I traveled home for several days this past week to help my mom with all that a scheduled surgery entails. I’ll keep the details to that because not everyone related to me asked to have a blogger in the family. As I reflect on the the public and private of the event, I am able to share this: it was not only a journey away from my boys (all three of them) to my mom and family, but it was a larger journey to meet a new part of myself in the process. It was in the corridors, and the elevators, and with my hands wrapped around the hospital bed rails that I discovered Catherine as caregiver, advocate, coach, protector, and champion of her parent. It was a new role-and one I found out I was quite prepared for, and pretty good at.
Sitting at the airport cafe with a bowl of soup alone, was terribly strange for me though. I go to my job alone, I don’t travel in a plane alone. Where was everyone? Packing took about five seconds, instead of two weeks: jeans, pajamas, sneakers, book.
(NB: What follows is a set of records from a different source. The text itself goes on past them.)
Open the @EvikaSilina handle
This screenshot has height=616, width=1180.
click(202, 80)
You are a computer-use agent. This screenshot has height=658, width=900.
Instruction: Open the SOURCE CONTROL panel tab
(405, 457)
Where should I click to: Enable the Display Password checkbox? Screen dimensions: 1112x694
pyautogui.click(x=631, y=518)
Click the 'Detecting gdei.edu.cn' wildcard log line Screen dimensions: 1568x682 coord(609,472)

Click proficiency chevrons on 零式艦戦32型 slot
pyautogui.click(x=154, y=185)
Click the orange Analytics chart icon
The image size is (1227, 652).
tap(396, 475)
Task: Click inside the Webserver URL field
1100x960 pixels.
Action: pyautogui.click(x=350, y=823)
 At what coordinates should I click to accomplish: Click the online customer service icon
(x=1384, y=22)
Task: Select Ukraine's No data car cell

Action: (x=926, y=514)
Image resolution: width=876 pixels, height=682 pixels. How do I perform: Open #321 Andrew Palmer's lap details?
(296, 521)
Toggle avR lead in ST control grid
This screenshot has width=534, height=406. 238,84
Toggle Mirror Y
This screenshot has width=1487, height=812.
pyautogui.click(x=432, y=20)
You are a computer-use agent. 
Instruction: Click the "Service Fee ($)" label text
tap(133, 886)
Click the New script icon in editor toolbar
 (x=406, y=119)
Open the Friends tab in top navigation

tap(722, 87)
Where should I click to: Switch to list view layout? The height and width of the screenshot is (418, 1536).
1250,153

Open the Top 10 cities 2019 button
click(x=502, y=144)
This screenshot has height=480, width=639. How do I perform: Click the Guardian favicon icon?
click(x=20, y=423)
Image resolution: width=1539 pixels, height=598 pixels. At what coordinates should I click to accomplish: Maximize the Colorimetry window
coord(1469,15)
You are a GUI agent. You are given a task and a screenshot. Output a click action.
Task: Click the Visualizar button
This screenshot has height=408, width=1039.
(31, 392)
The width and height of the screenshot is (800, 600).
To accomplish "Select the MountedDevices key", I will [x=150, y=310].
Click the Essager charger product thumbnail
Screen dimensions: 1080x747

A girlfriend prepared me that I might not hate it the entire time. She was right. Things like reading a book on a plane and going into the bathroom alone are novelties. But waking up on a bench in a hospital is not something made better because you are alone. It is something made possible because you are alone. Being that far from the kids was mostly surreal. I tried not think about what I would do IF something happened, and I needed to get back home. I felt so much compassion for other single parents who do not have the luxury of a partner they trust to leave the kids with, if they needed or wanted to. I felt so incredibly blessed again, and again.
Shrek was beyond amazing. Before I left he said; “I don’t know if it will be harder on you if it goes poorly when you are gone, or if it goes well.” He knows me too well. Control freaks do have a little work cut out for them leaving their kids, their schedules, their lunches, their night-night needs, and their sweet “mommy does it this way” requests for such a long spell. Truth is that Shrek’s way is not as good, or better. Instead it is Shrek’s loving way, and it is absolutely enough. There was not even a strain in their voices when we talked on the phone. No tears, no crisis, just three boys on an adventure. One night the boys spent with my girlfriends to give the boys some girl time, and Shrek some time with dear friends out of town. More great reports came in. The boys are happy, confident, and secure. Translation: I could be fully involved in the experience that I was having back home. I had no idea how critical that would be for me and Nana.
I have to say the entire experience was a huge gift to me on so many levels. I had never had the chance to reciprocate in the care department with a parent before. The chance to be fully, and unconditionally present for another human being was in a way effortless for me. There were moments, like seeing your own mama suffering for even a few minutes that were excruciatingly difficult to experience. But at the same time, the opportunity to remedy that by advocating for her clearly and quickly because I was there and I could made me feel nothing short of Herculean at times.
Before I left my mom shared her deep gratitude for my stay with her in a way that landed in a new place of our mother daughter connection. It wasn’t a shifting of roles- it was a deepening of a core relationship. A deepening that I imagine came from her being the more vulnerable one at that moment. Perhaps parenting doesn’t afford us enough “acceptable” opportunities to be “safely” vulnerable with our kids? I’m not sure if that’s the case, but I wonder suddenly how that plays out in my relationship with my kids too. Just a thought.
I have written this from two airports, one hospital lounge, and now ensconced again at the kitchen table after the sweetest homecoming ever. Shrek was wearing his SHREK mask, and the car was draped in holiday lights. The seat cushions were covered in home made cards, and the next three hours cuddling on the couch eating popcorn and watching holiday videos was healing for all. I feel as if my own capacity to love everyone in my family suddenly increased in ways I didn’t know were necessary or even possible. Loving in a new way, allows me to love in new ways. It’s almost as hard to know where to end this post, as it was hard to leave my mom to go to the airport the other day. I miss her presence in a new way, and I miss the me who was invited to show up for her in a new way. Have you had the opportunity to care for a parent or important elder in your life that moved you in ways that surprised you? How has it shifted how you see other relationships that are dear to you?